Befitting the crazy world of sports and golf in particular this year, the 2020 Masters has played out in a way that no one expected. Mother Nature, in the form of rain, delayed the opening round and effectively created a situation in which the cut won’t be known until Saturday morning when all the golfers have finished playing 36 holes.
The projected cut was expected to be even par – in other years it has been about two-over-par – because of a series of things. Augusta National isn’t baring its teeth as in past years when the tournament is played in April and the course and the greens are largely unforgiving. Because of the rain, balls have generally landed in place without much rolling. Essentially that means the players could “stick” their shots without losing them because the balls picked up speed.
Fifty-year-old Phil Mickelson (Callaway Chrome Soft X), who began playing the Champions Tour this year, is turning back the clock. The three-time Masters winner is five-under-par through the first 36 holes and that’s rather impressive.
Tiger Woods (Bridgestone Tour B XS) is at four-under-par with eight holes still remaining in his second round. Barring the unexpected, Tiger will make the cut to at least have a chance to defend his memorable and emotional victory last year. Will he win it again? It will be really hard because the top players going into the tournament are hovering at the top.
Even 63-year-old Bernhard Langer (Titleist Pro V1), winner of the Masters in 1985 and 1993, has made it through at three-under-par.
Bryson DeChambeau (Bridgestone Tour B X) enters Saturday one-over-par with six holes to play. Imagine if he didn’t make the cut? Aside from being a major embarrassment, it will prove that being able to drive the ball 350-plus yards doesn’t mean anything if it isn’t straight and luck isn’t on your side. DeChambeau played poorly in the opening round, but still scraped together a two-under-par score. He felt he could improve upon that on Friday, but was largely struggling and scuffling.

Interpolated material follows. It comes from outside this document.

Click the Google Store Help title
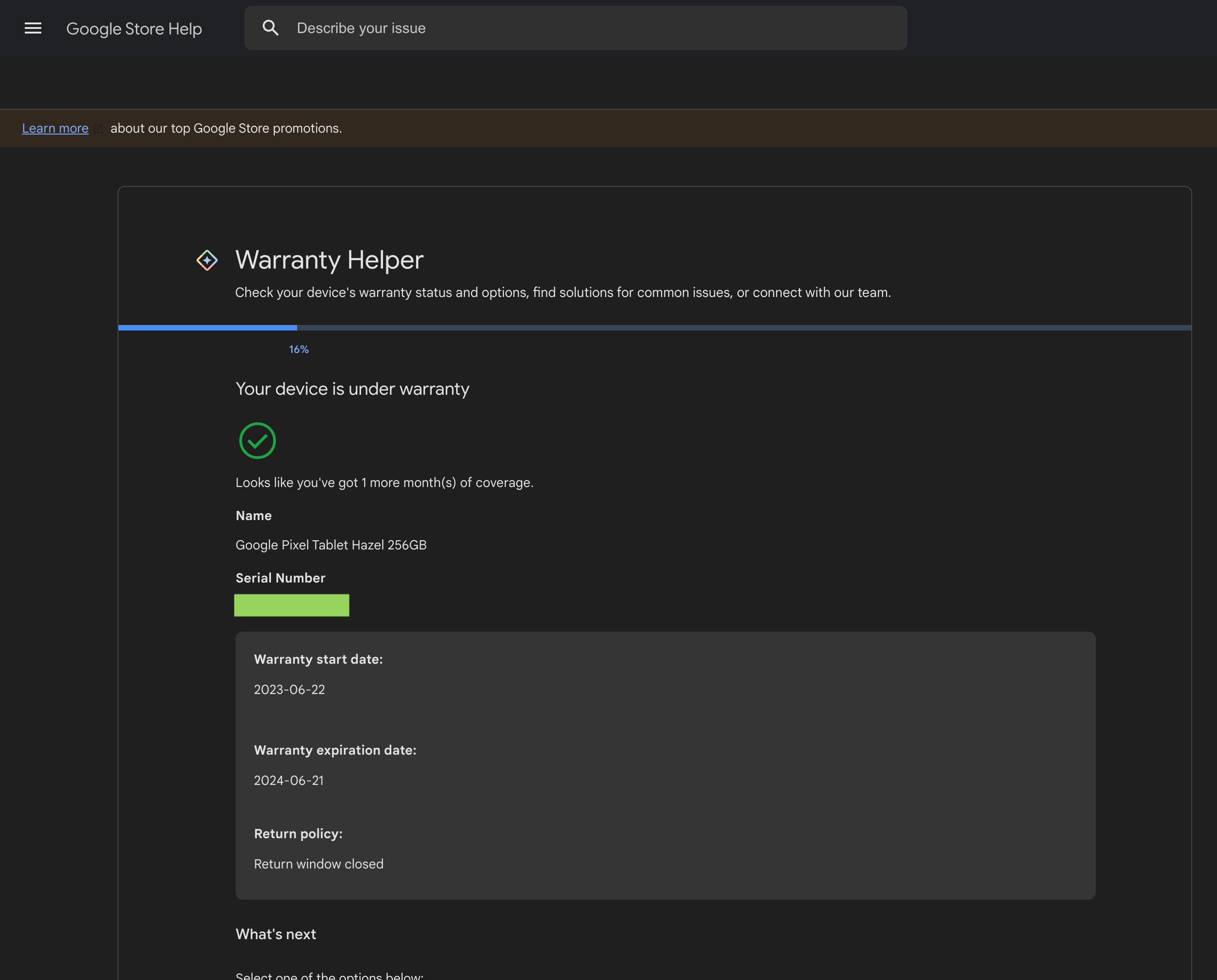Image resolution: width=1217 pixels, height=980 pixels. (134, 29)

I believe Bryson is the most negatively-impacted player in the tournament because his whole routine – eating, practicing, filling up with protein shakes and energy snacks – has been thrown out of kilter because of the rain delay. Mentally he is struggling with confidence. Look, DeChambeau has changed the game with his power and theories on diet and exercise, but it all comes down to shots. When Champion Tour players such as Langer and Mickelson have survived the cut and 47-year-old Lee Westwood (Titleist Pro V1x), playing in his 19th Masters, has a two-under-par score after 13 holes, it tells you that Augusta National this year isn’t about long bombs off the tee. It’s limiting mistakes.

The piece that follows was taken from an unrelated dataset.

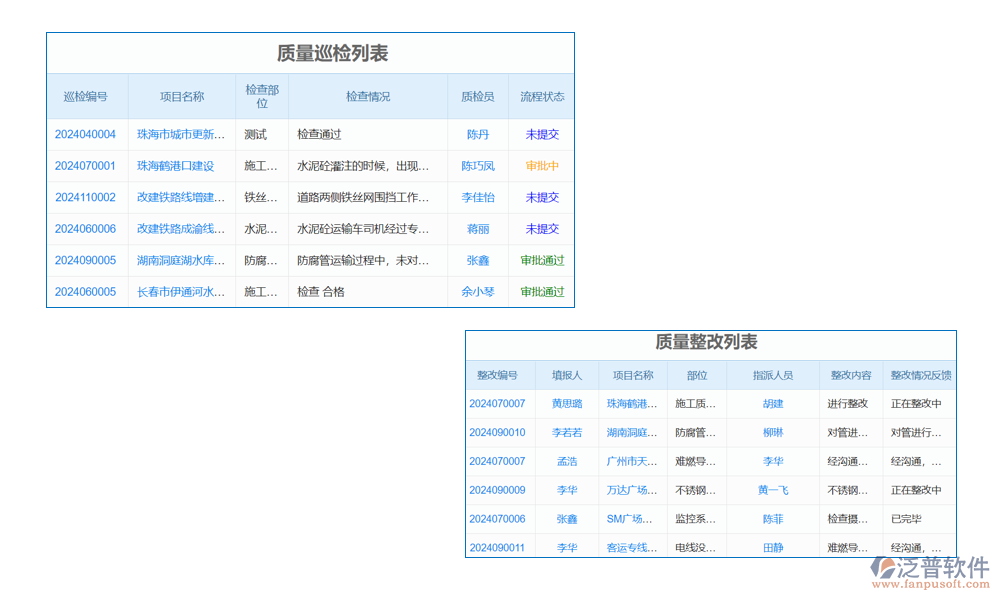
Task: Open inspection record 2024110002
Action: click(85, 197)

World number one Dustin Johnson (TaylorMade TP5x), who entered the tournament as one of the favorites, is in a four-way tie for first at nine-under-par. Included in that group is Justin Thomas (Titleist Pro V1x), ranked third in the world. Mexico’s Abraham Ancer (Titleist Pro V1x) and South Africa’s Cameron Smith (Titleist Pro V1x) round out the group.
World number two Jon Rahm (TaylorMade TP5) is one shot back at eight-under-par with six holes to play in his second round. I picked Rahm to win the tournament in my blog earlier this week.
Rory McIlroy (TaylorMade TP5x) carded a six-under-par in his second round to enter the weekend at three-under-par. At various stages in the first two rounds, he looked hopelessly frustrated, but he started to put it together on the back nine. Sentimentally, there are many people who will be cheering for him to win. The Masters is the only major he hasn’t won. And given the fact he became a father this year for the first time, winning the tournament would be extra special. It would also create an ending for the ages.
The Masters, being played for the first time and possibly only time in November and without any crowds, has transpired into exactly what everyone had hoped for – something totally different. It has had plenty of excitement.
There are still many holes to be played and if the course dries up, the conditions will be much more difficult. This year’s Masters could turn into one of the most interesting of all.